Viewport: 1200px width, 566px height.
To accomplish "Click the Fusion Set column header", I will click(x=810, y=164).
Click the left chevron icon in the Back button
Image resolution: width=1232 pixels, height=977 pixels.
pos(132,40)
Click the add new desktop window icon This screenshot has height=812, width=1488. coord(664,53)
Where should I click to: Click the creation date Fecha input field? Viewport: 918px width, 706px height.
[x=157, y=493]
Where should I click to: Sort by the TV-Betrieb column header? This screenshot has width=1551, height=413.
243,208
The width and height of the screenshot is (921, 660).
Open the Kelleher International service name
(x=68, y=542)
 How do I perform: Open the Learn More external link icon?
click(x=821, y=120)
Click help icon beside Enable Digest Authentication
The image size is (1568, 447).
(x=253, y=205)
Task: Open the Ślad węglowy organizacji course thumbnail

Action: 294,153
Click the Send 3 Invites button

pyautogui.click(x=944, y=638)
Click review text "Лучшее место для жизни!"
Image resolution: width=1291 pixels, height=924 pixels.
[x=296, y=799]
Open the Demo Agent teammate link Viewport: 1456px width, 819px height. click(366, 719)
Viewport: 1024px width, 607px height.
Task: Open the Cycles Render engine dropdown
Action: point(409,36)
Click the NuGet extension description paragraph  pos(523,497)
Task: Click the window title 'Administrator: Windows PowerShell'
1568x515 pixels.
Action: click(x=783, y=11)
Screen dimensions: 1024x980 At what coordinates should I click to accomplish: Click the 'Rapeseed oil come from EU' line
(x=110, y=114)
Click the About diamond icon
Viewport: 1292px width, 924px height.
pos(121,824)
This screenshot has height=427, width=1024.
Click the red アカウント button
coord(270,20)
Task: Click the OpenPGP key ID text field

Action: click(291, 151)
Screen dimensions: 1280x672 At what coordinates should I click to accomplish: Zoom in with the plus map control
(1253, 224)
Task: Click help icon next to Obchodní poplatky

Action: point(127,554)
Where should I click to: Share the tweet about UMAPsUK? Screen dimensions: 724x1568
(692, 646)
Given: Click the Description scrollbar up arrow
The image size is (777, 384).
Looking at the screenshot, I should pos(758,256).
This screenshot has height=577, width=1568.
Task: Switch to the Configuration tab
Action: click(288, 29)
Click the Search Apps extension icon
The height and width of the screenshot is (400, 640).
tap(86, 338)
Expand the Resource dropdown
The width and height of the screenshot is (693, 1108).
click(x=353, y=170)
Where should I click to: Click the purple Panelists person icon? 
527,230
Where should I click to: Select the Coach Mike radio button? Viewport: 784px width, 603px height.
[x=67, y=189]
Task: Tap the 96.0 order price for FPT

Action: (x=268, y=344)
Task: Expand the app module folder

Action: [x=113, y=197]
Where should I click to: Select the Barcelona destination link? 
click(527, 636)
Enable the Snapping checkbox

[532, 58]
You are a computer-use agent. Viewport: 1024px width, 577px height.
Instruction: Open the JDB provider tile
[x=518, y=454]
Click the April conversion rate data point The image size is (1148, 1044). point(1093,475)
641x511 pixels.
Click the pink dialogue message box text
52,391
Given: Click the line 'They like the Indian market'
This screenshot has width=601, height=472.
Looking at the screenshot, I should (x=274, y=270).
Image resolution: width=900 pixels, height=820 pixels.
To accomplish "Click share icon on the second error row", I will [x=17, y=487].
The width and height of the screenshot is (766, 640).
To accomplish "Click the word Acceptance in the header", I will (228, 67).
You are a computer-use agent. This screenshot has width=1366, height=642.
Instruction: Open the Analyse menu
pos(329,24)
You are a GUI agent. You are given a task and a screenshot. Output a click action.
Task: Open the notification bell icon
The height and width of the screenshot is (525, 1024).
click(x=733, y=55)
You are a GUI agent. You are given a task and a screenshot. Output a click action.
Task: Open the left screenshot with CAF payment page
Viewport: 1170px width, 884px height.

- - -

Pull out every line of the data above that contains the string "This", matching uppercase and lowercase exactly.

▶ FULL RESPONSE:
Click the add new desktop window icon This screenshot has height=812, width=1488. coord(664,53)
Where should I click to: Sort by the TV-Betrieb column header? This screenshot has width=1551, height=413.
This screenshot has height=427, width=1024.
This screenshot has height=577, width=1568.
This screenshot has width=601, height=472.
You are a computer-use agent. This screenshot has width=1366, height=642.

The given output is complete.